### EXERCISE REQUIREMENTS
Output only the lines below from the one containing "At what coordinates should I click to accomplish: Expand" to the one containing "Task: Open the Expedia travel agency link", exactly as written, both ends kept.
○ ○ ○ ○ ○ ○ ○
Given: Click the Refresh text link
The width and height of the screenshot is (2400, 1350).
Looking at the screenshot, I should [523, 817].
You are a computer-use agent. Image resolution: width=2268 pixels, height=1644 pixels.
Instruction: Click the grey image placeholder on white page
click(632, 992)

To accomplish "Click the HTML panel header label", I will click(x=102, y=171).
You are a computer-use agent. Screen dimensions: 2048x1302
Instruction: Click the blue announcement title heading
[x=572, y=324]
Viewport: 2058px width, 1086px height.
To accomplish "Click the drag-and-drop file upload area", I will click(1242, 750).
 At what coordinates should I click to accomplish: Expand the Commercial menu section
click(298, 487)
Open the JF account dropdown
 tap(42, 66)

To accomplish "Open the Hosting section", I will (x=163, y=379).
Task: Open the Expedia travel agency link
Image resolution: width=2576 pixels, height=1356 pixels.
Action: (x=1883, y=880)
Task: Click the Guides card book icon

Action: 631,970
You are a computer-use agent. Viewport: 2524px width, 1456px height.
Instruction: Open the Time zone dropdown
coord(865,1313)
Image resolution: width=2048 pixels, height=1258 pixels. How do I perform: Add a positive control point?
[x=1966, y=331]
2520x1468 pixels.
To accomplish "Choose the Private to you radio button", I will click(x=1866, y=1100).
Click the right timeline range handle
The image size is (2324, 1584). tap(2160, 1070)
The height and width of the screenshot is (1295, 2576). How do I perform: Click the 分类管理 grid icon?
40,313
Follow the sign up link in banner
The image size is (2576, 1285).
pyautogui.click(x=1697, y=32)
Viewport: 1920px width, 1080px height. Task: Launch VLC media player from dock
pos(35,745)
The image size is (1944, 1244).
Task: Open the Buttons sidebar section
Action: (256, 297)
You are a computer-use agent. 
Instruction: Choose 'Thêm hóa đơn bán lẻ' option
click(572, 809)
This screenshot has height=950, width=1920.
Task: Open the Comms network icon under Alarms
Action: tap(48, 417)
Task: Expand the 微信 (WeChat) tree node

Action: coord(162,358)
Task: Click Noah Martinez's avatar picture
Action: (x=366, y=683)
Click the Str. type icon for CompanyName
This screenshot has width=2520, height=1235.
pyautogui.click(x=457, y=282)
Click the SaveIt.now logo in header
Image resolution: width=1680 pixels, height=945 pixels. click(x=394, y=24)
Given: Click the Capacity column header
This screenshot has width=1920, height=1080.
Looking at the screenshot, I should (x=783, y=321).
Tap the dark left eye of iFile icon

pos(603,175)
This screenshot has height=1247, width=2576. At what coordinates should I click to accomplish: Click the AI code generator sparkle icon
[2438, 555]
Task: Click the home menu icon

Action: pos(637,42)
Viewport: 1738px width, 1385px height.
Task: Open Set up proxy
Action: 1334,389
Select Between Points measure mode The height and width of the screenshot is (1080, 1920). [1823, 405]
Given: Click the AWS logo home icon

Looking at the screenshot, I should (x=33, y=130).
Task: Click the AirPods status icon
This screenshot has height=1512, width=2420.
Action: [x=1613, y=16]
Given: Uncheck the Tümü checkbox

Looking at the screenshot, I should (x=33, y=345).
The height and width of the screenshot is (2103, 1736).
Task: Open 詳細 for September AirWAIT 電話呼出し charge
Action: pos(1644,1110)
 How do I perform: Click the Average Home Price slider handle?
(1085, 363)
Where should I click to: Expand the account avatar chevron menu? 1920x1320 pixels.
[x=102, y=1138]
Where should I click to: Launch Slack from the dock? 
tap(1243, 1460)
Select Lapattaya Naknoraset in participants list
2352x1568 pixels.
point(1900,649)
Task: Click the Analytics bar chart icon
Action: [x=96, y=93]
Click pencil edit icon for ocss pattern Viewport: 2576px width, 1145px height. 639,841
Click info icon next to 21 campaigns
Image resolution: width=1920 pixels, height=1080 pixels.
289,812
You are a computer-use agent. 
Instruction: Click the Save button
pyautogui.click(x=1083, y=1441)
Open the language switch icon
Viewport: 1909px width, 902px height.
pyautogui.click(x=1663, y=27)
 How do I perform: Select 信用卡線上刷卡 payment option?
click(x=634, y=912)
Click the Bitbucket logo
○ ○ ○ ○ ○ ○ ○
### SOLUTION BELOW
 At what coordinates should I click to accomplish: Expand the Commercial menu section
click(298, 487)
Open the JF account dropdown
 tap(42, 66)

To accomplish "Open the Hosting section", I will (x=163, y=379).
Task: Open the Expedia travel agency link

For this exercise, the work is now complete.